McBride and Prescott took turns guarding the girls throughout the night, fearing that they might run. But as the darkness shaded into the gray dawn, they had not moved, sitting dull and compliant, making no sound. After McBride rose and stretched, working the kinks out of his still-hurting back, the oldest girl reached out her arm and said something in Chinese he could not understand. But her meaning was clear—she needed heroin.
McBride felt a stab of pity as he shook his head. The girl dropped her arm, saying nothing. She shivered violently and moved closer to the girl beside her, cold, not from the cool morning, but from the lack of the drug.
He and Prescott rounded up the horses and hitched a pair to the wagon. Then Prescott saddled a rawboned bay for himself and a paint for McBride. ‘‘You can tie him to the back of the wagon until we get to McKenzie’s place,’’ he said.
But McBride refused. ‘‘Just throw the saddle into the wagon. I’ll stick with the mustang.’’
Prescott laughed, but did as he was told, leaving McBride to brood about his ability to drive a horse team. The little gunfighter returned a few minutes later, a small brick of a tarry brown substance in his hand. ‘‘I threw the saddle into the wagon like you said and it sure made a hollow sound to me.’’
‘‘A false bottom?’’
‘‘Yeah, and when I took out a couple of boards, I found this, and maybe another forty just like it.’’

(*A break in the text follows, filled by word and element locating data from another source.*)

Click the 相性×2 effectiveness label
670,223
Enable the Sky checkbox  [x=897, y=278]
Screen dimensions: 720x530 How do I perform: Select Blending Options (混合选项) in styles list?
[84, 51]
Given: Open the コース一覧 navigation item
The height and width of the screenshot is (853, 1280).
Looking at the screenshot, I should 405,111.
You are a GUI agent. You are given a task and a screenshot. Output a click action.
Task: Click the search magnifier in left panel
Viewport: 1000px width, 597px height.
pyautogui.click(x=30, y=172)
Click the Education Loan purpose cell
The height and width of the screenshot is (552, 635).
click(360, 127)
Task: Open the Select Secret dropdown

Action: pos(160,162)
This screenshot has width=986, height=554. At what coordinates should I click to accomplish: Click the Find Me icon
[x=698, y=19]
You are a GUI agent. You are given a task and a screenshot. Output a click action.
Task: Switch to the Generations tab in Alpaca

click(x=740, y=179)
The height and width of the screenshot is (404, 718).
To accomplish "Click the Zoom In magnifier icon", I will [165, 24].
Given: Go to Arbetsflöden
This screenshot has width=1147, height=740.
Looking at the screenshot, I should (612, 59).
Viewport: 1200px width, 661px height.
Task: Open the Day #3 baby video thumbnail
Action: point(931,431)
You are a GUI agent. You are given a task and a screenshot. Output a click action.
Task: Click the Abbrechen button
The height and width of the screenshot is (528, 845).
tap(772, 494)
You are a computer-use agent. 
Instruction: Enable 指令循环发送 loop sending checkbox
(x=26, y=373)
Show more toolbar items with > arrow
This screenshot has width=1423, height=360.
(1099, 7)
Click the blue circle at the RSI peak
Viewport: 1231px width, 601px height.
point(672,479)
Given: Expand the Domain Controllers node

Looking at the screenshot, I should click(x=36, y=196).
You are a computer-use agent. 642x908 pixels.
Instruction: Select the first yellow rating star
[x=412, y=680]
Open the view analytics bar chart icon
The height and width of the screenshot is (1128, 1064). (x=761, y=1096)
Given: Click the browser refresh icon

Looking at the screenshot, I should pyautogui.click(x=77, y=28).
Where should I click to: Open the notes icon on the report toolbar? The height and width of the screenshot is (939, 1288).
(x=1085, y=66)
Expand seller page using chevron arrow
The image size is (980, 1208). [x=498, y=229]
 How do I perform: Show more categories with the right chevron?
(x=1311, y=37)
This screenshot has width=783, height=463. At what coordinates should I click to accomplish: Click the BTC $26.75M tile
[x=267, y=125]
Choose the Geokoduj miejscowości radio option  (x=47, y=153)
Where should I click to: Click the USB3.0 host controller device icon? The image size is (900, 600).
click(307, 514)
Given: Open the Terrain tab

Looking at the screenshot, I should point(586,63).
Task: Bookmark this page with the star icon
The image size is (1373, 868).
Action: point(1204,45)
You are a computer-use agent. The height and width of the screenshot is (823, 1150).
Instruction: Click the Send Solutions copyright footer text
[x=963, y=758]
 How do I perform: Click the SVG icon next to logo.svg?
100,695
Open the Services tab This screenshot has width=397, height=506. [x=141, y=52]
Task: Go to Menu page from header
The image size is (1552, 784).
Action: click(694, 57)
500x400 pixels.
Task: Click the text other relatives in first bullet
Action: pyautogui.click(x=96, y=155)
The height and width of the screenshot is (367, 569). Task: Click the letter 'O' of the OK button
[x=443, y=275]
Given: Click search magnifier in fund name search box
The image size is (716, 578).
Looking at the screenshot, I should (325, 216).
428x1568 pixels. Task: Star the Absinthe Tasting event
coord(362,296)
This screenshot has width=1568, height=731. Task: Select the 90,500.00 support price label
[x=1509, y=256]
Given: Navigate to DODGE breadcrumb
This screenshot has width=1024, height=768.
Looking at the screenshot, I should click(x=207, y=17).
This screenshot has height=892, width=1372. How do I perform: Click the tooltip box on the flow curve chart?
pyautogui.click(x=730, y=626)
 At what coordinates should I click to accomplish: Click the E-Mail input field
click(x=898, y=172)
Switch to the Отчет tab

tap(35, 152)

‘‘It’s raw opium,’’ McBride said. ‘‘Gamble Trask’s opium. We’ll burn it.’’
Prescott used some fallen beams to kindle a blaze in the glowing embers of the cabin. Then he and McBride began to toss the opium bricks into the flames.
Prescott turned to McBride and smiled. ‘‘Hey, John, you know we’re burning money here, don’t you?’’
‘‘Luke, that’s all I’ve been thinking about for the last thirty minutes,’’ McBride said sadly as he threw the last brick into the fire.